**Task to carry out**
Search the listing below, and show each line that includes the word "agent".

───── Extracted entries ─────

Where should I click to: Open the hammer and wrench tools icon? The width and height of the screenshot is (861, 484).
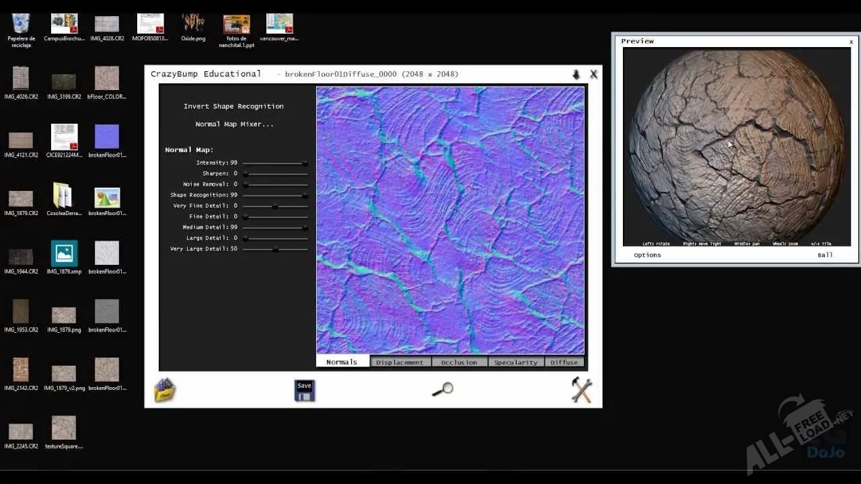pos(581,390)

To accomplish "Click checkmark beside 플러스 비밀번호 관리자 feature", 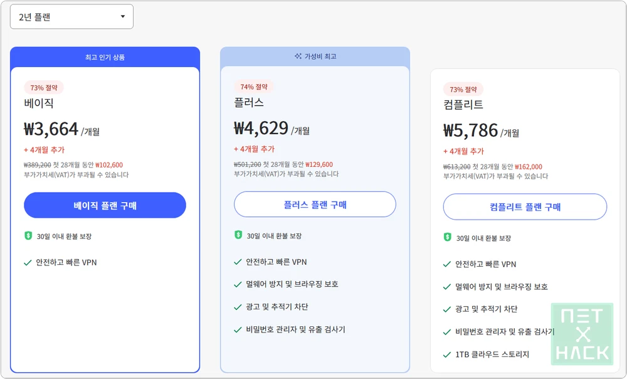I will tap(238, 330).
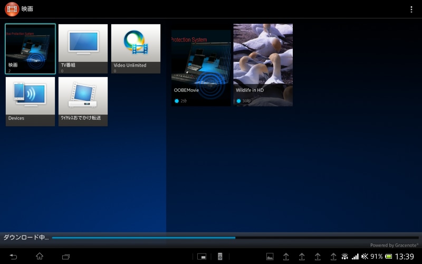422x264 pixels.
Task: Tap the clock showing 13:39
Action: (x=405, y=257)
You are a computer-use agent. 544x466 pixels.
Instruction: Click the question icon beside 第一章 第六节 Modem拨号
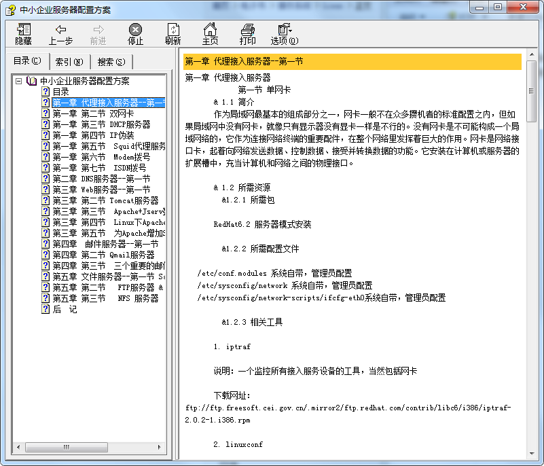pyautogui.click(x=46, y=157)
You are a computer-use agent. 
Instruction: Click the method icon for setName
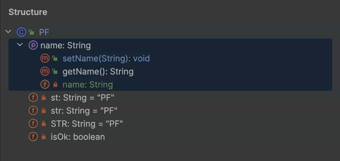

─────

**Answer below**
You are a computer-use agent. 544x466 pixels.
You are a computer-use agent. 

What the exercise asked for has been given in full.